Ich entlade mich nie, ist alles Wayne....


----------



## JOJO (4. August 2009)

In der Rep. und Wartung von empfindlichen eletronischen Bauteilen, ist es üblich auf einer antistatischen Ablage, sowie mit einem Erdungsarmband zu arbeiten. Zuhaus reicht es eigendlich völlig, wenn ein Griff zur naheliegenden Heizung möglich ist. Wasserleitung geht auch. Nylon, Perlon usw. sollte man nicht gerade tragen, da diese Stoffe durch Reibung die Haut wie ein Kondensator aufladen. Baumwolle ist jedoch auch nicht unkritisch, da auch diese die Haut aufladen kann, jedoch nur im geringen Maße. Lege die Bauteile nicht auf die Transporthüllen, im allgemeinen wird gesagt, diese wären antistatisch, dem ist nicht so!!!! Ein Küchentuch reicht völlig.

Grundsätzlich, sollten die Bauteile nicht an den Kontakten berührt werden, denn selbst bei vorheriger "Erdung", kann die Restspannung bei Entladung immer noch ausreichen, um z.B. die RAM´s ins Nirvana zu schicken...

Denn Bewegung = Reibung = Aufladung!

Hole Dir z.B. bei CONRAD.de oder anderen Anbietern ein Erdungsarmband für 5 Euro und gut ists. Dann und wann braucht man es immer, und ein Riegel RAM kostet mehr und spart Ärger..


----------



## D!str(+)yer (4. August 2009)

Ich bevorzuge einmal entladen bevor ich anfange zu basteln und einmal am ende Rechner entladen (Hand an den Rechner und Hand an die Heizung  ).

Bevorzugt auch kein Fleece tragen während dem basteln.


----------



## Herbboy (4. August 2009)

klar, wenn man sich mal nicht entlädt, muss nicht ausgerechnet DANN was kaputtgehen. 

aber sicher is sicher, und es is ärgerlich, wenn es 20 mal gutgeht und dann mal nicht und man vlt. den fehler auch erstmal gar nicht in dem zusammenhang sucht...
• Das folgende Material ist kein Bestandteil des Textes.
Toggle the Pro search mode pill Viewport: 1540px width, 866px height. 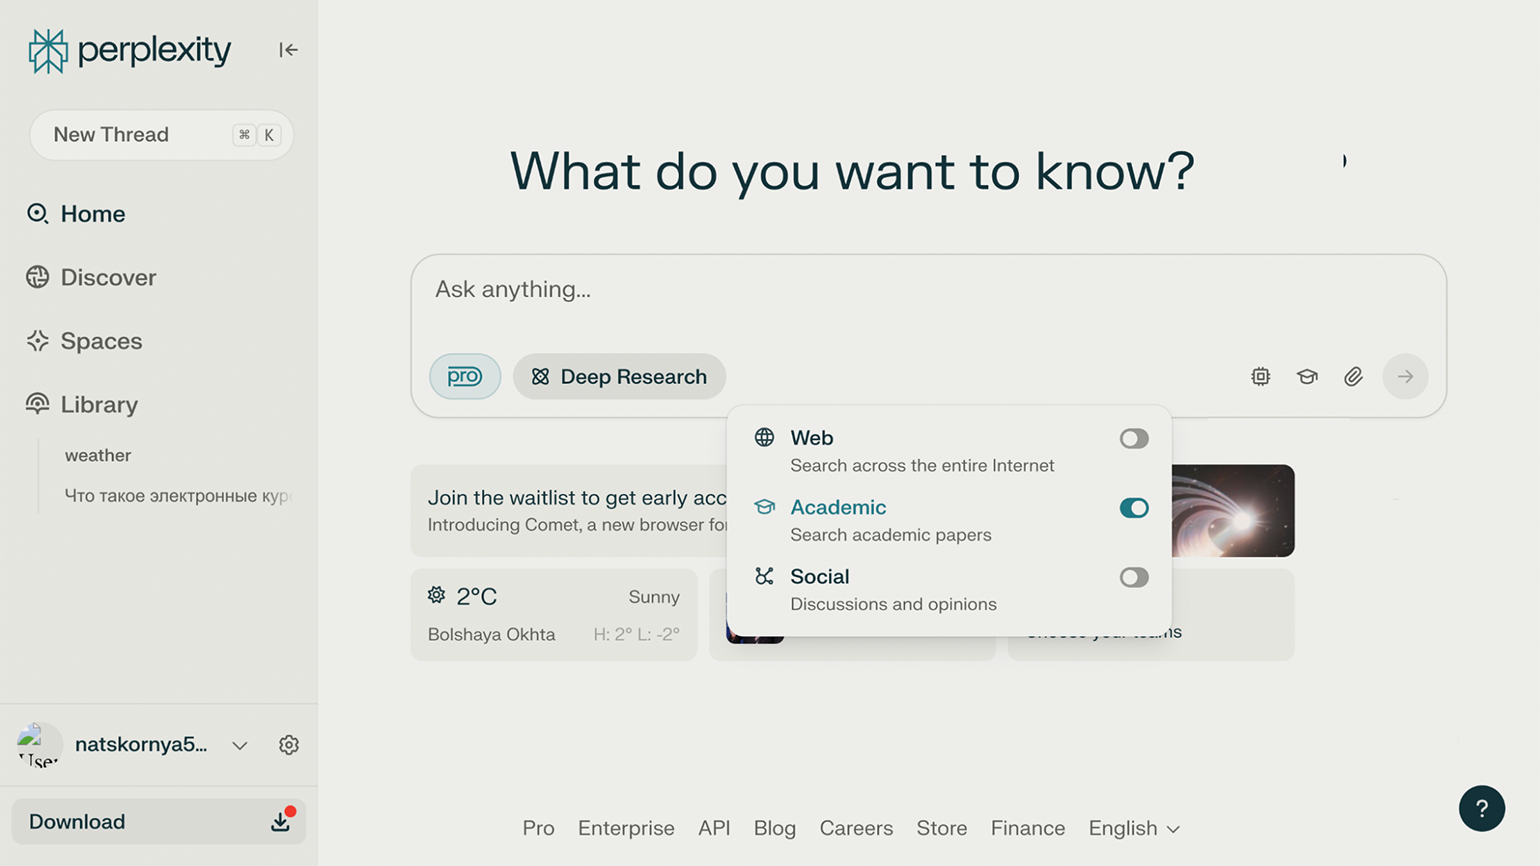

und in professionellen werstätten usw. haben die leute nicht deswegen antistatiksachen an, weil sonst jeder 2. PC kaputtgehen würde, sondern weil diese schutzmaßnahmen EINmal was kosten, was aber immer noch billiger is als das ersetzen von jedem 1000. mainboard


----------



## NCphalon (4. August 2009)

ich berühr vorher immer das Case (wenn ich am aktuellen computer rumbaue), bei neuen teilen is die heizung drann^^


----------



## JOJO (4. August 2009)

Herbboy schrieb:


> klar, wenn man sich mal nicht entlädt, muss nicht ausgerechnet DANN was kaputtgehen.
> 
> aber sicher is sicher, und es is ärgerlich, wenn es 20 mal gutgeht und dann mal nicht und man vlt. den fehler auch erstmal gar nicht in dem zusammenhang sucht...
> 
> und in professionellen werstätten usw. haben die leute nicht deswegen antistatiksachen an, weil sonst jeder 2. PC kaputtgehen würde, sondern weil diese schutzmaßnahmen EINmal was kosten, was aber immer noch billiger is als das ersetzen von jedem 1000. mainboard


 
Also Antisttiksachen habe ich nie an, Armband ist Pflicht, Uhr ab, EB an... Ebenso die geerdete Matte. Das reicht völlig aus. Die meisten Probleme sind rein mechanischer Art. Mir ist in über 20 Jahren nicht ein Bauteil an Entladung verreckt, eher waren es rein mechanische Probleme.


----------



## quantenslipstream (4. August 2009)

Einfach ganz nackig machen, dann kann man sich auch nicht aufladen.


----------



## Gast20141208 (5. August 2009)

Doch, kann man.
Und sag jetzt nicht, dass man den Dödel an die Heizung halten soll.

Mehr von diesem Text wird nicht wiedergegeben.